Why do African groups appear so little different in terms of possible "Neandertal admixture"? I conjecture that the answer lies in the idea that archaic African admixture will tend to even out the signal of Neandertal admixture. To use a geographical analogy, there is little distance difference (in relative terms) between Tokyo and Beijing from the vantage point of New York, but quite a lot from the vantage point or Hong Kong. Tests of archaic admixture rely on relative allele sharing between individuals or populations; consequently, the signal may be muddied by the occurrence of archaic admixture in Africans which -to use our geographical analogy- transposes them from Hong Kong to New York.

Now, consider the Z scores of the D-statistic of the form D(African1, African2, Neander, Outgroup) calculated using different panels and Outgroup being Chimp, Gorilla, or Orang. The raw numbers can be found in this spreadsheet.

Look at the Pearson correlations between the different panels:

While the Z-scores in most of the panels are strongly correlated with each other, the San panel #4 is strongly anti-correlated. An inspection of the raw numbers show why this is the case. For example:

Surprisingly, the San appear more Neandertal-admixed than the Yoruba using all Eurasian and the Yoruba ascertainment, and less so, using the San ascertainment!

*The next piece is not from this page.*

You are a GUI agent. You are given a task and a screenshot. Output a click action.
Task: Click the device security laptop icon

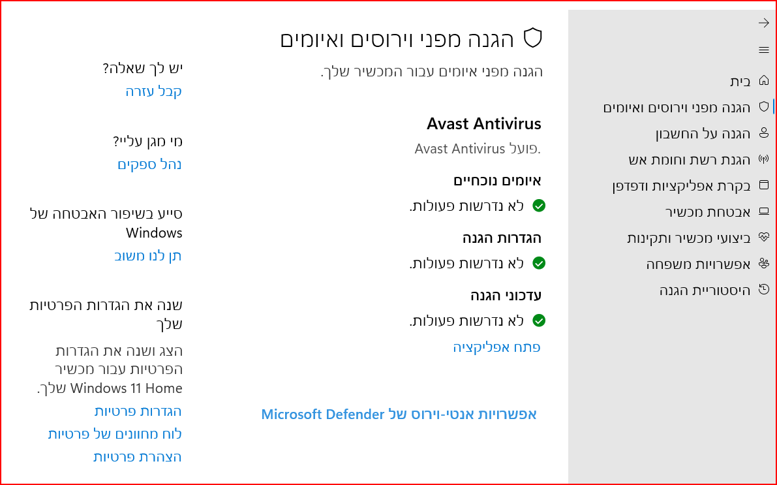(764, 212)
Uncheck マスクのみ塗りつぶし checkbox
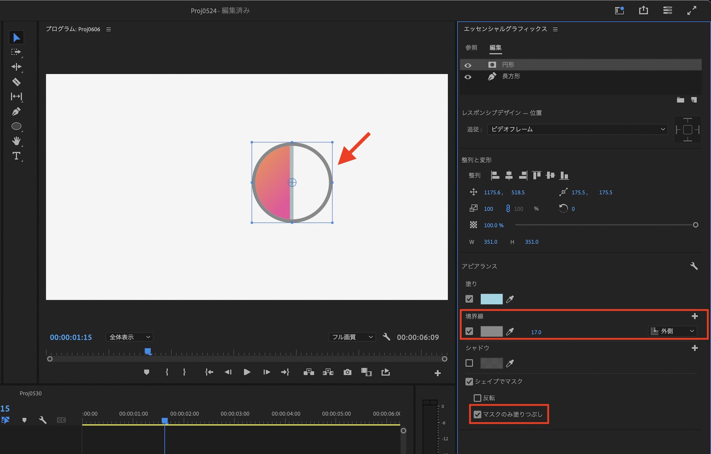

A possible explanation for this pattern involves Eurasian back-migration into Africa combined with differential archaic African admixture.

The San may possess Eurasian ancestry consistent with the positive D(San, Yoruba, Neander, Chimp) statistics for all panels except their own; the negative statistics for their own panel is due to their archaic African ancestry which makes them less like Neandertals.

I conjecture that different archaic populations have contributed polymorphism to different African populations.

This question can be addressed empirically on the basis of whole genome sequence data. The Out-of-Africa bottleneck hypothesis suggests that reduced polymorphism in non-Africans is due to loss of variation as a limited number of founders exited Africa, carrying a subset of African variation. If Africans are descended primarily from the modern human groups left behind, then they will all carry the same "missing variation" set not found in Eurasians.

On the other hand, if, as I suggest, modern human groups encountered and admixed with different divergent African hominins, then different African populations will carry substantially disjoint sets of variants, reflecting deep population structure within Africa itself. Time will tell whether this prediction will prove to be true.